Modulating Astrocyte Transition after Stroke to Promote Brain Rescue and Functional Recovery: Emerging Targets Include Rho Kinase

Interesting discussion of possible hyperacute therapies and the neuronal cascade of death but seems to be no useful translational protocols available for use by survivors.
http://www.mdpi.com/1422-0067/17/3/288/htm

Hima Charika S. Abeysinghe ^1,2, Ellie L. Phillips ³, Heung Chin-Cheng ³, Philip M. Beart ⁴ and Carli L. Roulston ^1,*

¹

Neurotrauma Research, Department of Medicine, St Vincent’s Campus, University of Melbourne, Parkville, VIC 3065, Australia

²

Department of Surgery, St Vincent’s Campus, University of Melbourne, Parkville, VIC 3065, Australia

³

Department of Biochemistry and Molecular Biology, Bio21 Insitute, University of Melbourne, Parkville, VIC 3010, Australia

⁴

The Florey Institute of Neuroscience and Mental Health, Melbourne Brain Centre, Parkville, VIC 3010, Australia

*

Correspondence: Tel.: +61-3-9288-3242; Fax: +61-3-9416-2581

Academic Editor: Chris Sobey

Received: 30 November 2015 / Accepted: 5 February 2016 / Published: 26 February 2016

Abstract

: Stroke is a common and serious condition, with few therapies. Whilst previous focus has been directed towards biochemical events within neurons, none have successfully prevented the progression of injury that occurs in the acute phase. New targeted treatments that promote recovery after stroke might be a better strategy and are desperately needed for the majority of stroke survivors.
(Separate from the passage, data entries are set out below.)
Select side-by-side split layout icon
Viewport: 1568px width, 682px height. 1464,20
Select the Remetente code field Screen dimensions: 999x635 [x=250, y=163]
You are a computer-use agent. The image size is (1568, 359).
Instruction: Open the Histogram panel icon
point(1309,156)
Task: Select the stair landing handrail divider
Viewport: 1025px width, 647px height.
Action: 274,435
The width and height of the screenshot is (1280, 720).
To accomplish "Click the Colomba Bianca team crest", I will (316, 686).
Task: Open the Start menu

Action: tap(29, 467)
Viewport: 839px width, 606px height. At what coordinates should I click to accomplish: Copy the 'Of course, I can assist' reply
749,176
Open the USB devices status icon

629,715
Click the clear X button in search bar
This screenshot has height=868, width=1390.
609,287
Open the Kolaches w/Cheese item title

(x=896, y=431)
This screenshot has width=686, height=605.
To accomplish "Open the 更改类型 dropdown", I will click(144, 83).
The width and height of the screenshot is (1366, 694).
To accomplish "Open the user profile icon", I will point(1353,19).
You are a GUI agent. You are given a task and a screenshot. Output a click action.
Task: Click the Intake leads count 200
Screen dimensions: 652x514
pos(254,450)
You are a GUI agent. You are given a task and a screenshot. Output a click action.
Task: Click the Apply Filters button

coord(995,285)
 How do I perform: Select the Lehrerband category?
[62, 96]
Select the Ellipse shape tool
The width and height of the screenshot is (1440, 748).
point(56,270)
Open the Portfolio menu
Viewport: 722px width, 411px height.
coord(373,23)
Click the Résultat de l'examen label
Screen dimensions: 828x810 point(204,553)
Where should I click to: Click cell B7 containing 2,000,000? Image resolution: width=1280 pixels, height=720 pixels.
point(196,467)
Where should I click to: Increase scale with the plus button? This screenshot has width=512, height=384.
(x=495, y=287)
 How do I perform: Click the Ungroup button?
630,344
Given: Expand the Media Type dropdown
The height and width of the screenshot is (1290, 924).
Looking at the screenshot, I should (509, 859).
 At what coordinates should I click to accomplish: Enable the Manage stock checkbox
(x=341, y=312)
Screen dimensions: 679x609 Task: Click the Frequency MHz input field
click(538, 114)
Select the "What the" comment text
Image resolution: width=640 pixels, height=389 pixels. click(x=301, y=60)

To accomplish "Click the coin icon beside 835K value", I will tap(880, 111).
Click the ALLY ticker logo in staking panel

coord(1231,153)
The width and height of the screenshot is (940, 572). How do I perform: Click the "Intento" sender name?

Cells comprising the neurovascular unit, including blood vessels and astrocytes, present an alternative target for supporting brain rescue and recovery in the late phase of stroke, since alteration in the unit also occurs in regions outside of the lesion. One of the major changes in the unit involves extensive morphological transition of astrocytes resulting in altered energy metabolism, decreased glutamate reuptake and recycling, and retraction of astrocyte end feed from both blood vessels and neurons. Whilst globally inhibiting transitional change in astrocytes after stroke is reported to result in further damage and functional loss, we discuss the available evidence to suggest that the transitional activation of astrocytes after stroke can be modulated for improved outcomes. In particular, we review the role of Rho-kinase (ROCK) in reactive gliosis and show that inhibiting ROCK after stroke results in reduced scar formation and improved functional recovery. 

7. Conclusions

Breakdown in the neurovascular unit after stroke involves reactive morphological transition of astrocytes that initially protect the brain against the ischaemic insult but ultimately results in extensive glial scar formation and spread of injury. The glial scar is also a major impediment to the recovery processes through lost neural connectivity in surviving pathways due to breakdown in the neurovascular unit, as well as preventing nerve regeneration through inhibition of axonal growth cone extension. Whilst inhibiting the initial activation of astrocytes after stroke results in bad outcomes, modulating this response might be better approach, where initial responses by astrocytes are preserved, but overall glial scarring reduced. The Rho-kinase pathway is a potential target for modulating this effect. Its inhibitor, Fasudil, has previously been investigated as a potential neuroprotectant following stroke, with positive results. However as ROCK is involved in multiple signaling pathways, it is likely to have an additional mechanism. As such, new evidence suggests that inhibition of ROCK stabilizes astrocytes after stroke by retaining their trophic reactive phenotype without over activation and scar formation, even when treatment is significantly delayed in vivo. This approach results in better long term functional outcomes and importantly highlights the need to address different approaches to treating stroke beyond targeting specific events within neurons.